Starting at the line with "The width and", retype every remaining line of the records exactly. Do not include pictures.
=======
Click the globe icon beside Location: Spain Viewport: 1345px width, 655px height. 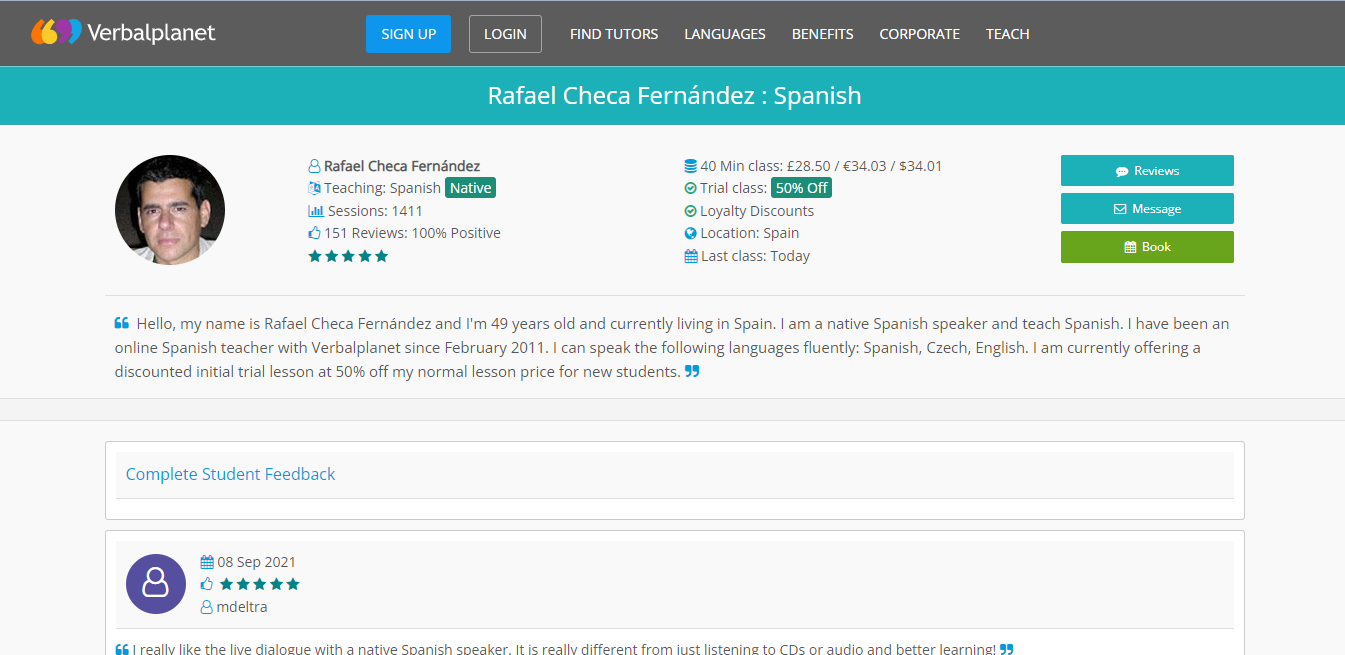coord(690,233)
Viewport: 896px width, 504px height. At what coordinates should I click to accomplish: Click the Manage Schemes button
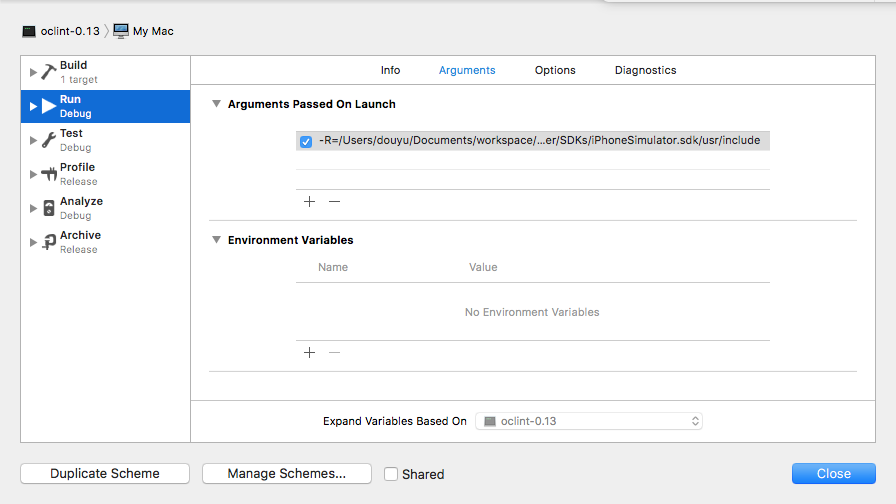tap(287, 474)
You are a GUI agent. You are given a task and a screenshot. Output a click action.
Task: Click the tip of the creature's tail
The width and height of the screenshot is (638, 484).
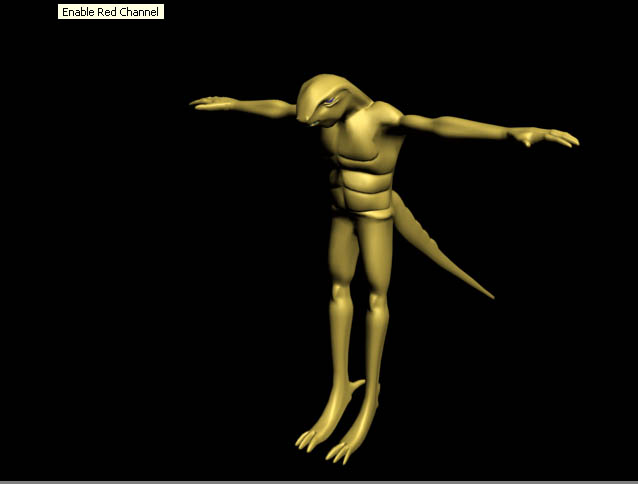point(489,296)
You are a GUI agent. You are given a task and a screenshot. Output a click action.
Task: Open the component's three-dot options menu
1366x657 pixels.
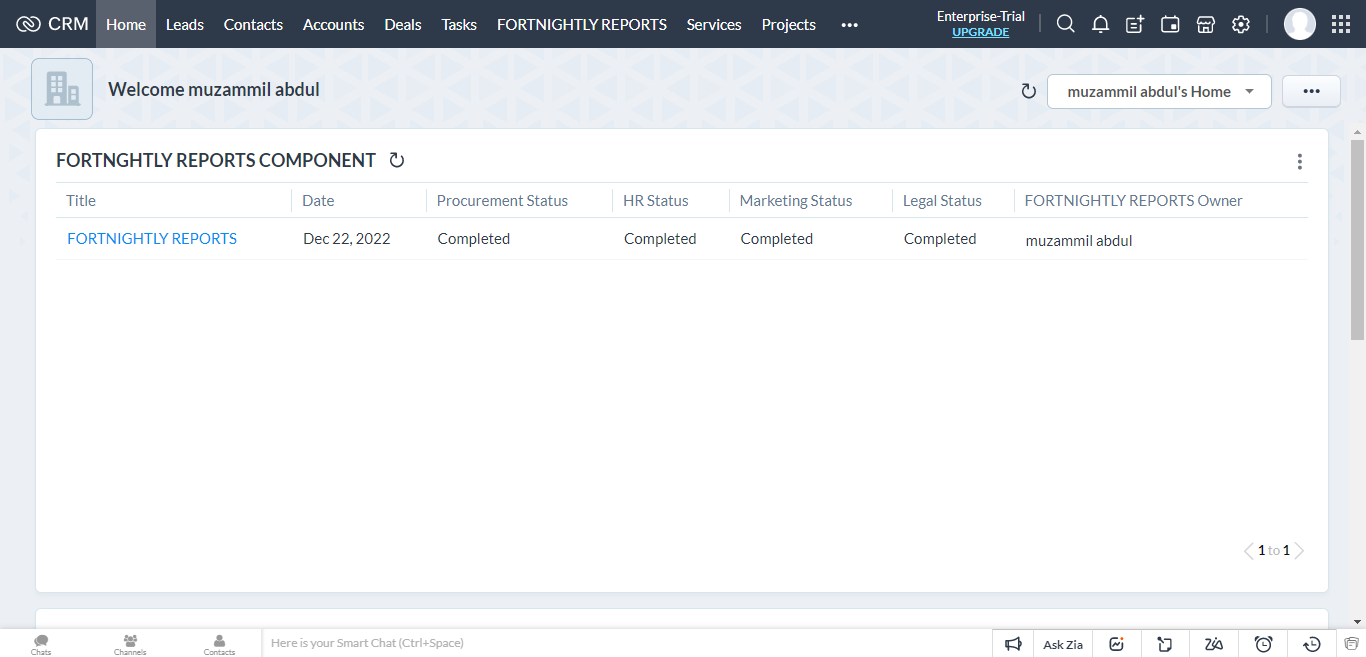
=======
Output for this task:
The width and height of the screenshot is (638, 484).
point(489,296)
You are a GUI agent. You are given a task and a screenshot. Output a click action.
Task: Open the component's three-dot options menu
1366x657 pixels.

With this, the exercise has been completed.